Sam frowned. "Wait, I'm not following."
"That's how she was able to appear in the library and out at the Curve, Sam. The night she died she had been working late. She left the library to go home to Highcliffe, where she was living at the time. They think she forgot something 'cause she turned around and came back. On the way back, she lost control of her car on the Curve. The police came, and instead of going to the hospital to be checked out, she asked them to take her to the library. She figured she could sleep there and get a ride home with someone in the morning."
"But she...died? How?"
Dean leaned forward, resting his good elbow across his knees. "Ruptured spleen," he said. "Probably thought she'd just gotten banged up a little bit in the accident. She didn't realize she was slowly bleeding to death. She started dying at the Curve. She finished at the library."
Sam let his breath out in a long sigh. He slowly shook his head back and forth as he stared at the bare wall. "I spent hours alone with her, Dean. I touched her." His voice softened. "I kissed her..."
"You did more than that to her, unless you were lying." The smart ass Dean paused to show himself. "I can't believe you doinked a ghost."
"God..." Sam buried his face in his hands. "Don't remind me."
"Crappily too, didn't you say?"
"Dean..."
"Sorry." Dean sobered again. "Look, Sammy, you know how these things can be. How could you have known? Especially if she didn't want you to."
"But why me? What does she want from me?" Sam paused, frowning. "It's not me," he said, standing abruptly. "It's him."
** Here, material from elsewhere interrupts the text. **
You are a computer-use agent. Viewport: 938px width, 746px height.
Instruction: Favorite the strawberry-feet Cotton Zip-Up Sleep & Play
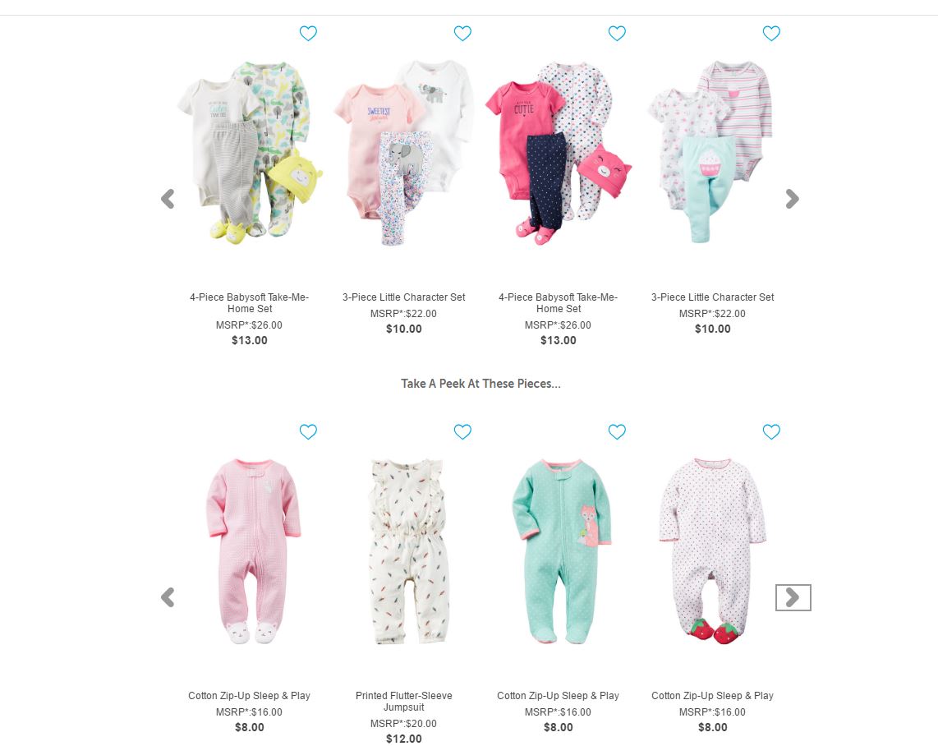(x=771, y=432)
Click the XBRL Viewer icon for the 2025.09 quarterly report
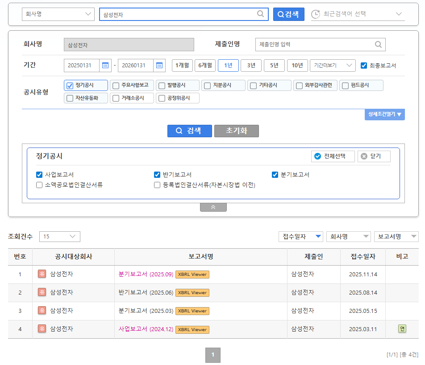 192,275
"Him? Him who? Sam!" Dean hastily rose to follow him as he began hobbling toward the door. "Where are you going?"
"To the library."
"What? No, strike that - how? You gonna walk there on a bum ankle?"
"Dean, I have to go. I have to talk to her again."
"Come on, Sam. Don't do this to yourself...
"Dean. I have to."
They stared at each other. Sam put all he had into making his expression one of pleading desperation. After a moment Dean snorted in resignation, and pushed past him into the hallway. "Come on. I'll drive you."
"Drive? Drive what?" Sam demanded. "Dean, wait!"
Dean shot him a broad grin as he walked backward down the hospital corridor toward the exit. "I've got a rental," he explained and added reverently: "It has air."